Data listing:
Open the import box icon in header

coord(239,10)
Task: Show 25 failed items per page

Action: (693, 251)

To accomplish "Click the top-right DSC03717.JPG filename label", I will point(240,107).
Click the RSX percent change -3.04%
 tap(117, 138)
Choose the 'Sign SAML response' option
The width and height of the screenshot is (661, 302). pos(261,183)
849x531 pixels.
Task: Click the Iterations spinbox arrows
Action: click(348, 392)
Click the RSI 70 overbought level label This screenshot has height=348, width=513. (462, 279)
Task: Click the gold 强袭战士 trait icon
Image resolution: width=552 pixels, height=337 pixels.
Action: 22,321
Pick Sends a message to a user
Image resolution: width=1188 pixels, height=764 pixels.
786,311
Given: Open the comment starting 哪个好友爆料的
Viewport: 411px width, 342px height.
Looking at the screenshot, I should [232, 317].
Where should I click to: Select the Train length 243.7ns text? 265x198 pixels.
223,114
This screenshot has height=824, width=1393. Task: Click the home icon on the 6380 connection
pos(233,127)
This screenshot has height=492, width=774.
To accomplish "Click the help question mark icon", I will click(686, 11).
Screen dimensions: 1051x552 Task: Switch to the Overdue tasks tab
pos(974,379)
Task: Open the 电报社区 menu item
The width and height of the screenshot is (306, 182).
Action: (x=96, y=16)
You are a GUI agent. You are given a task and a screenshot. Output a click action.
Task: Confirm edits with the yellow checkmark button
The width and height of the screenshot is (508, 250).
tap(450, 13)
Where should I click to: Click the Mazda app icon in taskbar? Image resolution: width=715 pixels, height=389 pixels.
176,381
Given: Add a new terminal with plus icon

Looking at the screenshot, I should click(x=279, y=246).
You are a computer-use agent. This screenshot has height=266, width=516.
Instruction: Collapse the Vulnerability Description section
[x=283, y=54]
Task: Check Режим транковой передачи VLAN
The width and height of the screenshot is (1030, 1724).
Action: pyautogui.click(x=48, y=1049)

**PROBLEM TO WORK ON**
Swap each occurrence of "Where should I click to" in the entries above for "What should I click to", and reproduce all the entries with every other line left unchanged.

**ANSWER TO THE EXERCISE**
Open the import box icon in header

coord(239,10)
Task: Show 25 failed items per page

Action: (693, 251)

To accomplish "Click the top-right DSC03717.JPG filename label", I will point(240,107).
Click the RSX percent change -3.04%
 tap(117, 138)
Choose the 'Sign SAML response' option
The width and height of the screenshot is (661, 302). pos(261,183)
849x531 pixels.
Task: Click the Iterations spinbox arrows
Action: click(348, 392)
Click the RSI 70 overbought level label This screenshot has height=348, width=513. (462, 279)
Task: Click the gold 强袭战士 trait icon
Image resolution: width=552 pixels, height=337 pixels.
Action: 22,321
Pick Sends a message to a user
Image resolution: width=1188 pixels, height=764 pixels.
786,311
Given: Open the comment starting 哪个好友爆料的
Viewport: 411px width, 342px height.
Looking at the screenshot, I should [232, 317].
What should I click to: Select the Train length 243.7ns text? 265x198 pixels.
223,114
This screenshot has height=824, width=1393. Task: Click the home icon on the 6380 connection
pos(233,127)
This screenshot has height=492, width=774.
To accomplish "Click the help question mark icon", I will click(686, 11).
Screen dimensions: 1051x552 Task: Switch to the Overdue tasks tab
pos(974,379)
Task: Open the 电报社区 menu item
The width and height of the screenshot is (306, 182).
Action: (x=96, y=16)
You are a GUI agent. You are given a task and a screenshot. Output a click action.
Task: Confirm edits with the yellow checkmark button
The width and height of the screenshot is (508, 250).
tap(450, 13)
What should I click to: Click the Mazda app icon in taskbar? Image resolution: width=715 pixels, height=389 pixels.
176,381
Given: Add a new terminal with plus icon

Looking at the screenshot, I should click(x=279, y=246).
You are a computer-use agent. This screenshot has height=266, width=516.
Instruction: Collapse the Vulnerability Description section
[x=283, y=54]
Task: Check Режим транковой передачи VLAN
The width and height of the screenshot is (1030, 1724).
Action: pyautogui.click(x=48, y=1049)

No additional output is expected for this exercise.